Apart from being villains, Dragons also take up the role of protagonists. Following this, Dragons have often been made a part of Fantasy art to show their ability to hunt and kill. Dragons enjoy a fantastic role of being the villain as well as an ally, and well, whatever characteristic a particular art represents, Dragons truly align with themes of magic, force, and spirituality.
You can better understand the role and importance of Dragons when you analyze their association with Greek mythology. You would rather see the dragon as more of a giant lizard with different examples coming from ancient artwork. History talks about Apollo slaying the Python and Hercules slaughtering a dragon. All these giant creatures fall under the broad category of dragons, where art portrays them in no standardized format.
Familiarity in the Western Civilization
However, after the fall of the Roman Empire, the character of a dragon started gaining familiarity in Western civilization. The identity of the dragon has been symbolized as evil and a demon. This takes us back to Adam and Eve’s and the serpent’s times. Also, the symbolic dragon as a Satan has been seen to deviate from the Christian saints. You can see this in the historical dragon painting ‘St. George and the Dragon’, by Bernt Notke.
The creature, however, was used by the knights on their shields to show its characteristic of instilling fear in enemies. As a result, history has always shown the evil dragon being beaten and slayed by heroes of folklore.
From the satanic representation to a fire-breathing image (as represented in the painting ‘Flight of the Paladin’ by William O’Connor), the representation of the Dragon has widely evolved with time.
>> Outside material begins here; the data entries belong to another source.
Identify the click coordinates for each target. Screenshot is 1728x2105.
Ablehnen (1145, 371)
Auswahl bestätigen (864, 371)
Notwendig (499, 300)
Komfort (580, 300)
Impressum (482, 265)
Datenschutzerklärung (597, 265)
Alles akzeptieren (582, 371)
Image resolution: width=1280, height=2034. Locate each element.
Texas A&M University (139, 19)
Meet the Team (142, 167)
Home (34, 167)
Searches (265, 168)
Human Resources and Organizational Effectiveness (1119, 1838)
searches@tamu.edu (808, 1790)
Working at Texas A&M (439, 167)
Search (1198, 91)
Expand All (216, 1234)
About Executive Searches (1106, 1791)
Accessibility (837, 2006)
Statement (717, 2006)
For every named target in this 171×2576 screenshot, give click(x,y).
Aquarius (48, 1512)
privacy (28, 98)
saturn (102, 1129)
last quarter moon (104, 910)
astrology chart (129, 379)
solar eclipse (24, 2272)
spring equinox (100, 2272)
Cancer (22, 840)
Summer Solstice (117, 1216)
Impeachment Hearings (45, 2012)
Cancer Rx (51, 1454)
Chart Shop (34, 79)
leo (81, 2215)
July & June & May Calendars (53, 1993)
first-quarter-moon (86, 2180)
Gradually it became more of an image of entertainment that replaced his symbolism with spiritual belief. This illustration took form after the rise of the Age of Reason, where protestant artists were not allowed to showcase scenes from the bible. Consequently, the Dragons took a rather decorative form, and this was the first time you could see that Dragons became an iconic representation in Fantasy Art.
The mid-19th century dominated by neo-isms, continued to see and incorporate dragons as decorative art.
As the world entered the Industrial age, paintings began to encompass realism in art with little concentration on superstition and the dark side of mythology. This was when the form in which the artist portrayed the dragons was seen to represent his inner psyche.
It was, however, during the 1970s that art was ready to incorporate mythology, spirituality, and dragons. The world hungry for fantasy then became satisfied as the era of the late 1900s was introduced to Dungeons and Dragons. This was when the Dragons again marked their entrance, mesmerizing the audience in all forms. From Harry Potter to Skyrim, the magical, mythical creature got the attention of its audience.
Historic cultural exchange has also impacted the evolving role of Dragons. Similar to the Chinese ideology, Dragons in Persian art is a snake-like creature that enjoys a special place in combining the role of nature and its association with myth. Dragons were, thus, represented in art as a means to inspire in terms of fantasy but, most importantly, dominating reality as if it was out of the reach of the audience.
Fantasy art dives deeper into your imagination, taking you into the world of magic and evil. It activates that power, letting you connect to medieval times, sneaking a look at mythology and aligning it with the contemporary age. Dragons are an iconic image in fantasy art because of their varying role of a demon and Satan.
While, on the one hand, it would be used to instill fear, it also continues to demonstrate royalty, where its role evolves with time. Despite several interpretations, one can seek out its representation, and its power to spark our imagination continues to impact our lives.